# Exercises

---

## Exercise 1: structured and ustructured images
Write a function that outputs the number of PC you have to choose to retain a given percentage of explained variance.
Use this funtion on the  handwritten digit data, and plot the number of PC needed to retain a certain fraction of EVR, for a few vaules of EVR.

Compare this curve to the one you can obtain in unstructured images: either generate images with the same shape of our data or randomly permute the pixels in each image independenlty. How does the number of PC needed to retain a certain fraction of the variance in this case compare to the number needed for digit images?

## Exercise 2: cortical dynamics

Work with the cortical data we used in the lesson. Write some code that lets you easily chose a specific behavioural event from the `trial_data` dictionary (the recorded events are `CSp` for positive conditioned stimulus, `CSn` for negative conditioned stimulus and `licks` for lick events), one of the principal components, an onset time and and offset time, and plots the timecourse of this component in the selected period around the chosen event type.

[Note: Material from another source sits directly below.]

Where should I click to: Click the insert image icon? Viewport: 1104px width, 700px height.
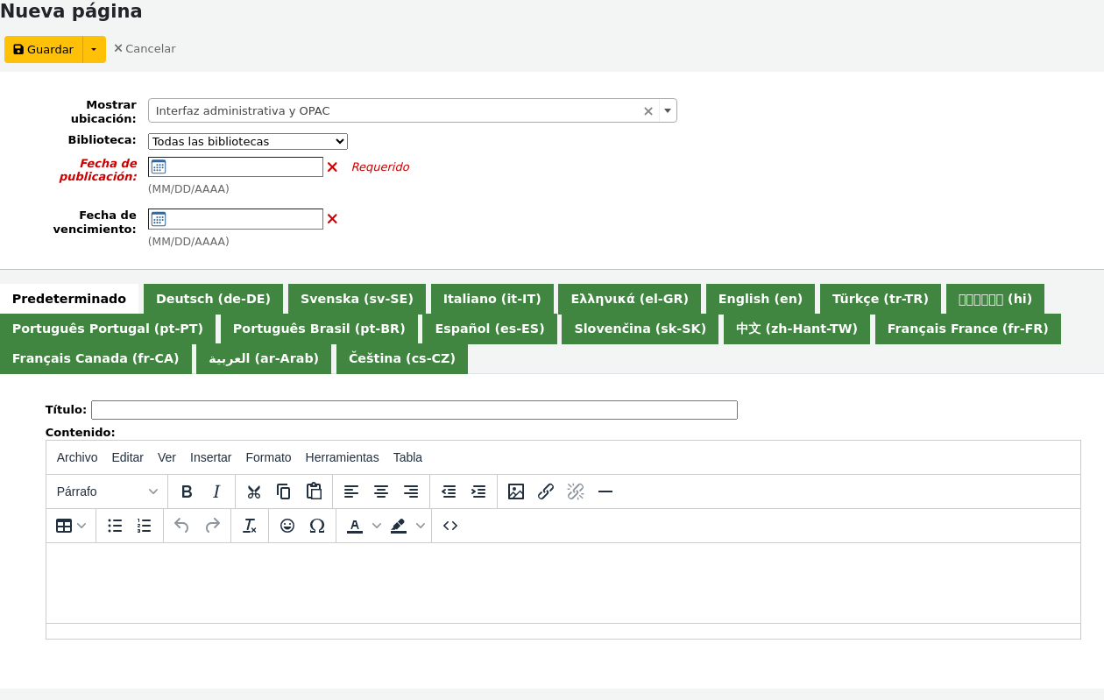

Use this code to explore the data: how do different components behave? Do you notice any patterns? How would you test for the statistical significance of the effects that you see (if any)?

In [9]:
import numpy as np
import matplotlib.pyplot as plt
import pickle
from sklearn.decomposition import PCA

# === 1. Load the Data ===
voltage_data = np.load("voltage_signal.npy")  # Must be manually uploaded in Colab
mask = np.load("cortex_mask.npy")

with open("behaviour.pickle", "rb") as f:
    trial_data = pickle.load(f)

# === 2. Check Frame Information ===
frames = trial_data.get("frames", None)
if frames is None:
    raise ValueError("No 'frames' key found in trial_data.")
frame_diffs = np.diff(frames)
frame_rate = 1 / np.mean(frame_diffs)  # seconds per frame
print(f"Estimated frame rate: {frame_rate:.4f} Hz")

# === 3. Reshape Voltage Data for PCA ===
if voltage_data.shape == (96, 61, 29999):
    # Expected shape: (n_pixels_x, n_pixels_y, n_frames)
    voltage_data = voltage_data.reshape(-1, voltage_data.shape[2])  # shape: (pixels, time)
    print(f"Reshaped voltage data to: {voltage_data.shape}")
else:
    raise ValueError(f"Unexpected shape: {voltage_data.shape}")

# === 4. Apply PCA ===
pca = PCA(n_components=10)
pc_scores = pca.fit_transform(voltage_data.T)  # Transpose: (time, pixels)

print(f"PCA result shape: {pc_scores.shape} (frames x PCs)")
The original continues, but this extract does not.